◆ **Reading text**
━━━

Arkansas’ newest medical marijuana processor is Breck Speed, the former CEO of Mountain Valley Spring Water in Hot Springs and a man with a name known across the business world in Arkansas.
High Speed Extracts was granted a processing license Thursday evening by the Arkansas Medical Marijuana Commission, the sixth such license in the state.
Speed told Arkansas Business on Friday that he expects High Speed to be up and running in about 60 days, working on a range of products but focusing on Speed’s specialty, beverages.
“It’s all about processing cannabis for dispensaries in the state of Arkansas, for both local and national cannabis brands,” Speed said in a telephone interview. He’s open to discussing any kind of products that command a market, he said, “but as you know, my expertise is in beverages. We have another company based in Texas that works with different cannabis companies, both hemp companies as well as cannabis companies across the country to create beverages.”
High Speed Extracts will be in Garland County, though Speed wouldn’t name the specific site, revealing only that it will be in a facility that has processed hemp products in the past. “We’ve got a building that we’re leasing that was previously used for hemp, so it has a lot of the stuff in place already. We've got to do some things to upgrade the facility to meet our standards. Initially, but I'd say [operations will begin] within the next 60 days.”

━━━

◆ **Data provided**
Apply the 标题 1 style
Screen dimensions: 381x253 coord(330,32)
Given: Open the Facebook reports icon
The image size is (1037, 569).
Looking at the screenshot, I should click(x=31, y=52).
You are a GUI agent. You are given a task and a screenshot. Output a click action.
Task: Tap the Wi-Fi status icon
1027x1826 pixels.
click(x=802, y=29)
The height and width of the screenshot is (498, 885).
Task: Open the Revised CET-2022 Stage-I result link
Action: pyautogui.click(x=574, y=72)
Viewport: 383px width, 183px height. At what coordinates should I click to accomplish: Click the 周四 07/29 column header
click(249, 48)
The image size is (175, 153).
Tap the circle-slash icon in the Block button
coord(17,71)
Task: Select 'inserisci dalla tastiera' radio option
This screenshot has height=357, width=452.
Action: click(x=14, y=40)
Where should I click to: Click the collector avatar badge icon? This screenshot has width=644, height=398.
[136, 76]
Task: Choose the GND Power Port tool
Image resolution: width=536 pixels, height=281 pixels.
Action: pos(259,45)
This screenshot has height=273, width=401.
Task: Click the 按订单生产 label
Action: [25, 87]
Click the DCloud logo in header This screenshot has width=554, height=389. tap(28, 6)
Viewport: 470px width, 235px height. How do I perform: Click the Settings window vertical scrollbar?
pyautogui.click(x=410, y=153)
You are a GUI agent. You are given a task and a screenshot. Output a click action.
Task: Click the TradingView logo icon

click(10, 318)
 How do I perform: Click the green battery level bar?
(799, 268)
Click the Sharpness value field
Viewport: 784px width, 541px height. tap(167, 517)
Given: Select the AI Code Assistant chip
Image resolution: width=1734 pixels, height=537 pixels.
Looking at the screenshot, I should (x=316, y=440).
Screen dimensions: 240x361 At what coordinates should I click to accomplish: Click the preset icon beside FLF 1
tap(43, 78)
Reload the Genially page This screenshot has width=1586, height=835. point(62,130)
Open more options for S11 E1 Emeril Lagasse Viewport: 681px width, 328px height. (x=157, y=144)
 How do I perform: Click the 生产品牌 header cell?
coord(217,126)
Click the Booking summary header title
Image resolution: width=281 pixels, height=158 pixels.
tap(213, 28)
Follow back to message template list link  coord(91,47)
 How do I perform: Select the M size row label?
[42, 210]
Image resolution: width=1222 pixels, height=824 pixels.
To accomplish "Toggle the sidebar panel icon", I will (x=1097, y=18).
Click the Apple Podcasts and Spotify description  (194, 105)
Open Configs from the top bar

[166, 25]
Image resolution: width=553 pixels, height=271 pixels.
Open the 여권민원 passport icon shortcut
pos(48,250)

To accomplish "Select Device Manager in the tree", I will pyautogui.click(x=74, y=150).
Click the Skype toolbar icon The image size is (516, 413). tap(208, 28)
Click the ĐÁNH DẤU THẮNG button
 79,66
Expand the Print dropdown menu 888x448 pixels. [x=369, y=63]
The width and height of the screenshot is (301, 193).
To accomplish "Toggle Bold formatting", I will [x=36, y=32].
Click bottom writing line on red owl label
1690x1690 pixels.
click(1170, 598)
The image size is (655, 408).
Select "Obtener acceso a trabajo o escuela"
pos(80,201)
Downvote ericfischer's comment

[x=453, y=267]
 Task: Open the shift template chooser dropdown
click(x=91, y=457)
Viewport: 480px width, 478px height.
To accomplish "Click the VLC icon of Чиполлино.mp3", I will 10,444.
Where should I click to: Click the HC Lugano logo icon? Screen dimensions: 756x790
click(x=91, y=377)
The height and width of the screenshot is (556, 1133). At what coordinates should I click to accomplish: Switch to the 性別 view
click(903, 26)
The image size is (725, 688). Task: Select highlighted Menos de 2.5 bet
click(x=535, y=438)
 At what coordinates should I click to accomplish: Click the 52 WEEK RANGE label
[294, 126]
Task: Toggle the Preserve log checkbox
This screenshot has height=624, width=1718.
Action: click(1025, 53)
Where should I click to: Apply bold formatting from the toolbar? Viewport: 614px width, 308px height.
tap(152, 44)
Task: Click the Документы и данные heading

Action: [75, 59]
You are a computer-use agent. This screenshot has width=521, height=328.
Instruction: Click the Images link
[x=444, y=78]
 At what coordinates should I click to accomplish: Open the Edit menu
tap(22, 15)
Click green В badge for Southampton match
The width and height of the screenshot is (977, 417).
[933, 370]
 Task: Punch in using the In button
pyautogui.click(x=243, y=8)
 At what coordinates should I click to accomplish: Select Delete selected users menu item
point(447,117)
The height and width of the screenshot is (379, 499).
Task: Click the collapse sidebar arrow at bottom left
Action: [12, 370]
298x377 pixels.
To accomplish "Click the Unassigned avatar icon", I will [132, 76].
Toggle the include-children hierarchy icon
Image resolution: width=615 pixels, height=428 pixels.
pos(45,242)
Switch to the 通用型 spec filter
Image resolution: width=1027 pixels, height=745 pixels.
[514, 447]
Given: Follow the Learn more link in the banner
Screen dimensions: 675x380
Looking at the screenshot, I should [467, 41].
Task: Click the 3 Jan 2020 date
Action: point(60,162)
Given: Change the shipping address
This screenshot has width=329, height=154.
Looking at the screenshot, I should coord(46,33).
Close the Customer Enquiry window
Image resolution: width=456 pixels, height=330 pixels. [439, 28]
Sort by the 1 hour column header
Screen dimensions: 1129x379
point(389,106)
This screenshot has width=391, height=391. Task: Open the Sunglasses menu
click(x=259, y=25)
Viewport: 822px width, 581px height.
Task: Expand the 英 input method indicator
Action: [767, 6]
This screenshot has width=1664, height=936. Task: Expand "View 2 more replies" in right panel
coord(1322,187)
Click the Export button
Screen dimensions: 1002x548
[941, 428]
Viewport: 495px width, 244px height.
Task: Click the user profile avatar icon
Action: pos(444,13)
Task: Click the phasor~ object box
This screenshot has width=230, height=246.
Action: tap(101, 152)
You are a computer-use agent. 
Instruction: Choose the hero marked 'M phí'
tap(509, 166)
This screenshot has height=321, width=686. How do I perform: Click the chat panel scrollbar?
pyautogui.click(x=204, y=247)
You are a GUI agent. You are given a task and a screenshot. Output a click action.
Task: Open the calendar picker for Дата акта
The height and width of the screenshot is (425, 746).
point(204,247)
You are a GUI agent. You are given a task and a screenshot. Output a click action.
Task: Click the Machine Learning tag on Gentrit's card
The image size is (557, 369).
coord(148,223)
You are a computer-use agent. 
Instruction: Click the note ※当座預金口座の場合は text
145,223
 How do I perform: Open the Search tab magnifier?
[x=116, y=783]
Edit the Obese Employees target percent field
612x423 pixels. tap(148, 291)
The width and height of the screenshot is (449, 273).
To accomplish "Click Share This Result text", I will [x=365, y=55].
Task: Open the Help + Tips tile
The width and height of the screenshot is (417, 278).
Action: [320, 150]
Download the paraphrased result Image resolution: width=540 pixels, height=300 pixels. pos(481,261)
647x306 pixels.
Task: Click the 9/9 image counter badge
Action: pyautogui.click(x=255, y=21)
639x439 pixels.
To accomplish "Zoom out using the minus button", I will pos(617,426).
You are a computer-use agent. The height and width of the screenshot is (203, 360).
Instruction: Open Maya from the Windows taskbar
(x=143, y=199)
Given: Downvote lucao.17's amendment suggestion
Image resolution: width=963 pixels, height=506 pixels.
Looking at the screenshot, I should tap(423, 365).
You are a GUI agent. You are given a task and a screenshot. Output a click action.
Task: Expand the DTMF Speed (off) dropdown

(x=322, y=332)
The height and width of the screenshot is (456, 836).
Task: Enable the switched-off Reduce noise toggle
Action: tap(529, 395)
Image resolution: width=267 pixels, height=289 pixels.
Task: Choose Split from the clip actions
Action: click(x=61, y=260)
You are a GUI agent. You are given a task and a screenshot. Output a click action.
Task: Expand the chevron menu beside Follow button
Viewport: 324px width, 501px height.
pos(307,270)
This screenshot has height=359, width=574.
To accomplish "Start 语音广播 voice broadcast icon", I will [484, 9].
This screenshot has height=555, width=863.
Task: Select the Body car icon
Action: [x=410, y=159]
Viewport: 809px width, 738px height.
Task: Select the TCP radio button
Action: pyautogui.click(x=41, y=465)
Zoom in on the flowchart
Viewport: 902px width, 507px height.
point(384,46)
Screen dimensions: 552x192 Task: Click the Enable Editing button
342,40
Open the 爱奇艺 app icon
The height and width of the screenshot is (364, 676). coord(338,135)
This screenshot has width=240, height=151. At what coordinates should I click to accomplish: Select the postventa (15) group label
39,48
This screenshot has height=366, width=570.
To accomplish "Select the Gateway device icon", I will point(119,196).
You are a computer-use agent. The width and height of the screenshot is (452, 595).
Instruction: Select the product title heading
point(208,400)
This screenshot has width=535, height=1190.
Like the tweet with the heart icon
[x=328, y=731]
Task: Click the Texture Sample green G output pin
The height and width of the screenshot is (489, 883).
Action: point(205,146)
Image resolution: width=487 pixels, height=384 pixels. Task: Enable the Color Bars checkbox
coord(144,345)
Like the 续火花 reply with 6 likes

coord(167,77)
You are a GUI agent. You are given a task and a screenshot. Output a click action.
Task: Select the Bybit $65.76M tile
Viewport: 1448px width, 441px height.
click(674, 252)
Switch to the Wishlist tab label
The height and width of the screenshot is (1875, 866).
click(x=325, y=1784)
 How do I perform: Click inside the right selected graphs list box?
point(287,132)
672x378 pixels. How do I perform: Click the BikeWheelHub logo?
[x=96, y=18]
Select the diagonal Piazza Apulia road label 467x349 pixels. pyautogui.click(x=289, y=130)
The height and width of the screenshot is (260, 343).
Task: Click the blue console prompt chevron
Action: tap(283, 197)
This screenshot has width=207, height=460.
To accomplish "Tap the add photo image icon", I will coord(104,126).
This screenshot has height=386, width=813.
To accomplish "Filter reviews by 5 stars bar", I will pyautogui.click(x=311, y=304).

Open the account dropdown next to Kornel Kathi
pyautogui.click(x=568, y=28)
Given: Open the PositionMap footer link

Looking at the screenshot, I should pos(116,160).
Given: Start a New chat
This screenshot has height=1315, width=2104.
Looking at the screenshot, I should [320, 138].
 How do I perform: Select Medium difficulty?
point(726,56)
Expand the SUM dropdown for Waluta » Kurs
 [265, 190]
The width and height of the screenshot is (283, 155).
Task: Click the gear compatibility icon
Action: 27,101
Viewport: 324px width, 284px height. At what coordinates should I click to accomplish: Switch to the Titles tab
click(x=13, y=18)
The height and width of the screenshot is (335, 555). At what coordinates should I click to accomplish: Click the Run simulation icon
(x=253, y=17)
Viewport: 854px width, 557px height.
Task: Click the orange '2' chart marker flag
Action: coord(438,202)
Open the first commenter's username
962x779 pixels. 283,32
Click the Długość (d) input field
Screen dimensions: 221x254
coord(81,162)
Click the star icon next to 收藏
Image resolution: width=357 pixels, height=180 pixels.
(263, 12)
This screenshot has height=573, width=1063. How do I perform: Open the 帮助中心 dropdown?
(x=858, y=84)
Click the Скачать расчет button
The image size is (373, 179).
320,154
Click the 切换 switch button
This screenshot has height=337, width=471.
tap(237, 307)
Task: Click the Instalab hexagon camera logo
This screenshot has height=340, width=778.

━━━

Write a continuation of the news article about Breck Speed's High Speed Extracts receiving an Arkansas medical marijuana processing license. The records come from a separate source.

According to state records, Speed is the sole owner of High Speed Extracts.
Speed also said he was already in a beverage agreement with a legal California processing company, “but now in Arkansas, we can be that legal processor.”
“Our company has intellectual property related to water solubility for beverages,” Speed said. “Where it’s hemp, we can of course handle all of that ourselves because we’re licensed hemp processors. You can ship that across state lines, but with cannabis, like in Arkansas, you can’t ship across state lines. You have to be licensed in every state or you have to enter into an agreement with an existing [cannabis] license holder to license and use our intellectual property.”
He said the rules are complex, but “those are the hoops we have to jump through in this cannabis world.”
He expects High Speed Extracts to have about six employees initially, but for now the number is “squishy.”
Speed comes from a line of entrepreneurs in trucking. His father, the late James Breckinridge Speed, also known as Breck, was chairman of USA Truck; his grandfather, Robert A. Young Jr., was founder of Arkansas Best Corp. in Fort Smith, now ArcBest.
Breck Speed himself founded Veriplas Containers of Hot Springs and West Memphis and is managing partner of Beverage Support Group, a limited liability corporation on file with the Arkansas Secretary of State’s office.
Asked about his hopes for the company, Speed replied with a laugh, “Well, we hope to make money. It’s a piece of our overall puzzle, and I was giving you the big picture. We were working in a lot of other states across the country, sometimes in cannabis, but largely in hemp-derived products. Now we’ll be a little bit more vertically integrated in Arkansas.”